=== Input records ===
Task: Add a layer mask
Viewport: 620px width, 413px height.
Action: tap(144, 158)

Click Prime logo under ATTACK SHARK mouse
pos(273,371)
===
Task directions
Having read the records above, reproduce each one exactly.

Result below
Task: Add a layer mask
Viewport: 620px width, 413px height.
Action: tap(144, 158)

Click Prime logo under ATTACK SHARK mouse
pos(273,371)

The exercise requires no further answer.